What to produce:
If a line in the entries contains the string "heart", include that line in your answer.

Supplied entries:
--------------------

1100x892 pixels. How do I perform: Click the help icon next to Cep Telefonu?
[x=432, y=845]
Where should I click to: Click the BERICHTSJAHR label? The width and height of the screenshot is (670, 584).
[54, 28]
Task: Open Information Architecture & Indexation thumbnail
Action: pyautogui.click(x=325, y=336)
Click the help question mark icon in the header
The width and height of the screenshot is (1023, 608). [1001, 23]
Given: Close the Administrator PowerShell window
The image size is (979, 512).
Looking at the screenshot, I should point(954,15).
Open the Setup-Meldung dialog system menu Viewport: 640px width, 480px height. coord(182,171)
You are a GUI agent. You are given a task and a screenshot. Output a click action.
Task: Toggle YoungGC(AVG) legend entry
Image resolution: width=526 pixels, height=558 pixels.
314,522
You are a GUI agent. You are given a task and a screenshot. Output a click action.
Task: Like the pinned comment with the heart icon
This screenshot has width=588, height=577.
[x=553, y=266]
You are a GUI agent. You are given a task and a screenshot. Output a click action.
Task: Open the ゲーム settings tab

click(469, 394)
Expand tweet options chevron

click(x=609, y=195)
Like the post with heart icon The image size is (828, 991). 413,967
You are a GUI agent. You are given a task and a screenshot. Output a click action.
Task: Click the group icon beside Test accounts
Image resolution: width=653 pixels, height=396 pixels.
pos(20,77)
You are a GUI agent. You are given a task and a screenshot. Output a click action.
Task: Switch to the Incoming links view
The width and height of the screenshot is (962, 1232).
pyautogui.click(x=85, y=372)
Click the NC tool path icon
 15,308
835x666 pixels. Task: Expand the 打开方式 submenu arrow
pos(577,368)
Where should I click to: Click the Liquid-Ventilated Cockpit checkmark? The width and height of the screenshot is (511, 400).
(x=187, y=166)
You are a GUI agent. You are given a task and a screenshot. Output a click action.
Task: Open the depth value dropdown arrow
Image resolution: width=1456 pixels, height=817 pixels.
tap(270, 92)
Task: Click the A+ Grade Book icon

--------------------

Result below:
Task: Like the pinned comment with the heart icon
Like the post with heart icon The image size is (828, 991). 413,967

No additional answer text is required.